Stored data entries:
- Opening Delimiter -

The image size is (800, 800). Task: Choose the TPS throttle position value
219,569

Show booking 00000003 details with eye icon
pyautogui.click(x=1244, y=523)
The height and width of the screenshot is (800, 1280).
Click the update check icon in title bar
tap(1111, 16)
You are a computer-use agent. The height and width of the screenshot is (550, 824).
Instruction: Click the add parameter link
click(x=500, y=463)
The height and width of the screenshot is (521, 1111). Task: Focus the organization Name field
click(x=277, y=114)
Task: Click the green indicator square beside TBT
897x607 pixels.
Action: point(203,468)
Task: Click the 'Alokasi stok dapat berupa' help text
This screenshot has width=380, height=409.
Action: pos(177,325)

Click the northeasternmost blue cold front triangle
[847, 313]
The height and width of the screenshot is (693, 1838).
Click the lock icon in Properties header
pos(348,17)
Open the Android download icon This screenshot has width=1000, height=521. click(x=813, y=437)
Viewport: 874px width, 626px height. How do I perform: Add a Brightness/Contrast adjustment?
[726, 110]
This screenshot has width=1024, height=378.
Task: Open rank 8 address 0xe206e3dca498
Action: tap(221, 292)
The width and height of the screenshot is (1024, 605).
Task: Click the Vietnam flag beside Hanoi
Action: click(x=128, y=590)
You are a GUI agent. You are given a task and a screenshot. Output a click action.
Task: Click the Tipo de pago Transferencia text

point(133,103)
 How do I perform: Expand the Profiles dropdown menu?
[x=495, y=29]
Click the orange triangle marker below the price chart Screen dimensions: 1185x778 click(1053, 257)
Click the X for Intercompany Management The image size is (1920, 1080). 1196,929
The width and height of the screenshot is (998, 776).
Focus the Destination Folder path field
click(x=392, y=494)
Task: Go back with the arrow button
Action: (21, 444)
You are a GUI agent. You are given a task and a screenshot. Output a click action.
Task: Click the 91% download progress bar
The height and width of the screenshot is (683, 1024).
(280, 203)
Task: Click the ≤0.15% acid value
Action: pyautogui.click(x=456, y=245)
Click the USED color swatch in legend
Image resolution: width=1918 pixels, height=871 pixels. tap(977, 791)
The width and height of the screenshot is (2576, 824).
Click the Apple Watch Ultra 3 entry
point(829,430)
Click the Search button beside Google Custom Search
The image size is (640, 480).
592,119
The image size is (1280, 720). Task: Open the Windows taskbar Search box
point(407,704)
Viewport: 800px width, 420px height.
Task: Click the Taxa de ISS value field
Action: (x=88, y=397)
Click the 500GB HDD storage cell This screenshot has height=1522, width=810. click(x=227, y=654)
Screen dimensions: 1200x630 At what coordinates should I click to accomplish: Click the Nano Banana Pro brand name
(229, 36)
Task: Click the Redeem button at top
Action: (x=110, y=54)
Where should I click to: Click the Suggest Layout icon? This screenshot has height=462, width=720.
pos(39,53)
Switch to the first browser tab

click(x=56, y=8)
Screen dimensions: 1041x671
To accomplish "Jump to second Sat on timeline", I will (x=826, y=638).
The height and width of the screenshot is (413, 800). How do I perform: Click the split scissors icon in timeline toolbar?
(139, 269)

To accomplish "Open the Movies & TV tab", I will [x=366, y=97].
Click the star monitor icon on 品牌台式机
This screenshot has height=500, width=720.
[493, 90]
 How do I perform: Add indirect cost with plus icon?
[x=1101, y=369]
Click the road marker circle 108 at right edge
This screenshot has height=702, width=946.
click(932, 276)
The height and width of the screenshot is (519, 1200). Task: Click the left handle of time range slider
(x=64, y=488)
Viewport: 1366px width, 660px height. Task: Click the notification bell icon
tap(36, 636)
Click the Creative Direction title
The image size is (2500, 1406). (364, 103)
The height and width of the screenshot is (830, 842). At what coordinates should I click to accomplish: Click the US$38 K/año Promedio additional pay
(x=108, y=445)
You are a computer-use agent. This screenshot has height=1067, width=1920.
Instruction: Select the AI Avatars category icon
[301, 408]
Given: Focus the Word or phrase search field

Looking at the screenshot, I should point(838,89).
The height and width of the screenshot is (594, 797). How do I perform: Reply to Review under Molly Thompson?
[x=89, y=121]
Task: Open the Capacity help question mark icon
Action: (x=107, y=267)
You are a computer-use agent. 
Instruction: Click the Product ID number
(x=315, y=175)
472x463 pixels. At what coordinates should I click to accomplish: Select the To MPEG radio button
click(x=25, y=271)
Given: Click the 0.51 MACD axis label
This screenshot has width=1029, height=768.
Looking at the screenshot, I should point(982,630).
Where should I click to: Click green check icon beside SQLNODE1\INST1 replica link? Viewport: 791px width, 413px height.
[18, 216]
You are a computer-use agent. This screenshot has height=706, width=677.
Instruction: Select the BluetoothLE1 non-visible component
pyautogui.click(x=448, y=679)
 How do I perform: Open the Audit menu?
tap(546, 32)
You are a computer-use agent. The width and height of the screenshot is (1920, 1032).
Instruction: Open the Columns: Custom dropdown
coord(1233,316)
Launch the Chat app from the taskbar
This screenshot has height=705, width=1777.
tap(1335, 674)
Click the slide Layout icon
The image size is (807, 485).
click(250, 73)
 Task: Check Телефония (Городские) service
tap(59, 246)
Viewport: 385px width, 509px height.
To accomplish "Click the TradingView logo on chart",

- Closing Delimiter -

• **Goal of the exercise**
When a line in the data contains "chart", return it as written.

• **Written reply**
Click the orange triangle marker below the price chart Screen dimensions: 1185x778 click(1053, 257)
To accomplish "Click the TradingView logo on chart",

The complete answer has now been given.